History actually shows that we can probably expect a dip in birth rates after this. “Epidemiological data from other times of stress and quarantine, including famines, earthquakes, heatwaves and contagious outbreaks like Ebola and flu, suggests that during events with high community-wide mortality, there is actually a dip in births nine months later,” explains Dr. Meyer. However, “After the traumatic event resolves, starting 10-11 months after an epidemic, birth rates begin to recover,” Dr. Meyer adds.
This dip in birth rates has been noted as far back as 1889 during a flu pandemic. One study titled “Coupling between death spikes and birth troughs. Part 1: Evidence” (harsh but true) shows that the dip in birth rates is not limited to just contagious outbreaks either. Disasters of any kind, including the 1923 Tokyo earthquake and 9/11, also accounted for the two largest birth rate dips after the 1918 and 1920 Spanish Flu pandemic. Other studies have also suggested that birth rates after a 1300 pandemic of the bubonic plague declined for fifty years afterwards.
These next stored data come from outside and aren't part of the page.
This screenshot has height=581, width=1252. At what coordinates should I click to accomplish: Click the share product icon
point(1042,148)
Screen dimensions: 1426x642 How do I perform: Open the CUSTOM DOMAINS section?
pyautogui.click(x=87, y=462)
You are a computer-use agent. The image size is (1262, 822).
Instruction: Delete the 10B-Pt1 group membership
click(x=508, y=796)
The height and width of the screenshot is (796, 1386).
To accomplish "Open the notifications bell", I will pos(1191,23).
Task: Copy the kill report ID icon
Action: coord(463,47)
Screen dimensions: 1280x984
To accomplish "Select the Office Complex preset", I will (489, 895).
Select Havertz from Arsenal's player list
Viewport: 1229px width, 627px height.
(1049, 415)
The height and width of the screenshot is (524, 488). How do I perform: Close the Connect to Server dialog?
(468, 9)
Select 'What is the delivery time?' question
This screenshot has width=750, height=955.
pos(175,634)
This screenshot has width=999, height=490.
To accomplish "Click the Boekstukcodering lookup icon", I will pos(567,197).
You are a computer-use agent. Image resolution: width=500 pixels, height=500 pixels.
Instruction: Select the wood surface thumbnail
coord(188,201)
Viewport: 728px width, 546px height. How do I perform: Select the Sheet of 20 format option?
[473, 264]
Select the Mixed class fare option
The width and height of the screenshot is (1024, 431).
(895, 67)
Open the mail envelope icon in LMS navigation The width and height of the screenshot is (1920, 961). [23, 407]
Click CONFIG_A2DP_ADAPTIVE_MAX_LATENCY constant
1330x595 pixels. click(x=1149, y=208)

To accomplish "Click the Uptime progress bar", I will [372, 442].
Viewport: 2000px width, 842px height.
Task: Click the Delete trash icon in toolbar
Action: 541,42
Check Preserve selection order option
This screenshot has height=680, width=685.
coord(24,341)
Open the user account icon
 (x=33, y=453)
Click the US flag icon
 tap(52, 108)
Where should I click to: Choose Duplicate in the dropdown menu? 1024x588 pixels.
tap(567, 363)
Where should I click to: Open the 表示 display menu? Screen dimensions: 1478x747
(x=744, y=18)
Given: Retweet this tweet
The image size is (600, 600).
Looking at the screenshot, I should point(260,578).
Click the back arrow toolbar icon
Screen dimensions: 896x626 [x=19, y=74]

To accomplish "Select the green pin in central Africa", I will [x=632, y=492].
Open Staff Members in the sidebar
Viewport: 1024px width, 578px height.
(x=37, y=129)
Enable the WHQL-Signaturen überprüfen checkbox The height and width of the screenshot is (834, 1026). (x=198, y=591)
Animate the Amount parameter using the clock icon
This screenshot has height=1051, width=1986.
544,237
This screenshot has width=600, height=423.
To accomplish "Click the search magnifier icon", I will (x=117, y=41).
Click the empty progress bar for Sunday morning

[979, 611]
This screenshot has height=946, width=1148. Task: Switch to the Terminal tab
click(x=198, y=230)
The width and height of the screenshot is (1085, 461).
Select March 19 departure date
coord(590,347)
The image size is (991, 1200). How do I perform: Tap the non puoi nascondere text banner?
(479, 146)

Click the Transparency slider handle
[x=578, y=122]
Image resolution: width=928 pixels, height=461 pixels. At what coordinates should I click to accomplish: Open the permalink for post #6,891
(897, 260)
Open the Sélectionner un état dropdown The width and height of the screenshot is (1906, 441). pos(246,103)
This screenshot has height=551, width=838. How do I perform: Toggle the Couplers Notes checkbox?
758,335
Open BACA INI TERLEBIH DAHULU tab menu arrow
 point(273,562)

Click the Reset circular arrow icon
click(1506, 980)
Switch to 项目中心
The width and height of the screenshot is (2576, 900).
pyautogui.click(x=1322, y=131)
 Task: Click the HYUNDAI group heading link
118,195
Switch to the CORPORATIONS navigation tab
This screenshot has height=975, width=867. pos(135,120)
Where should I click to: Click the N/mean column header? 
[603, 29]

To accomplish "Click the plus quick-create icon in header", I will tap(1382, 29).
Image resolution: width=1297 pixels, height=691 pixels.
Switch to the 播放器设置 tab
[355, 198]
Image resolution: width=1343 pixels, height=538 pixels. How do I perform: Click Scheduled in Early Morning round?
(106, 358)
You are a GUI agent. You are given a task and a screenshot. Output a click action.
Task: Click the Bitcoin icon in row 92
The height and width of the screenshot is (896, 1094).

Looking at modern data, the rise in birth rates back to baseline begins to happen around ten to 11 months after the disaster. While something like Coronavirus or a flu might take a bit longer to officially clear, it’s interesting because the ten to 11 month rule seems to be true of all disasters, including hurricanes, which wreak havoc in a much shorter time frame. It seems like it takes ten months for people to mentally move on and start having babies again.
“If you are considering becoming pregnant during the coronavirus pandemic, just be aware that if you do become pregnant while your community is on lockdown, you may have less than regular access to prenatal healthcare,” says Dr. Meyer. With news that our hospitals are likely to run out of space, it’s probably not the best time to have to go to a hospital right now if you can help it.
Although there have been no known cases of women passing the novel coronavirus on to their fetuses during pregnancy in China, experts are still investigating whether or not women who are pregnant and become infected with novel coronavirus may have adverse birth outcomes like premature delivery. Complications including pregnancy loss, miscarriage, stillbirths, were observed with past coronaviruses (SARS-CoV and MERS), and high fevers during the first trimester of pregnancy can also increase the risk of certain birth defects, according to the CDC’s website.
“During this time of incredible stress, it is perhaps tempting to romanticize a baby boom to give us all some hope to cling to (Love in the Time of Cholera is one of my favorite books too) — but it is most important right now to keep yourself and your community healthy,” adds Dr. Meyer. No matter what your game plan is for your fertility right now, please stay home and be careful. Your top priority should be the safety of yourself, loved ones, and those you don’t even know but may come into contact with.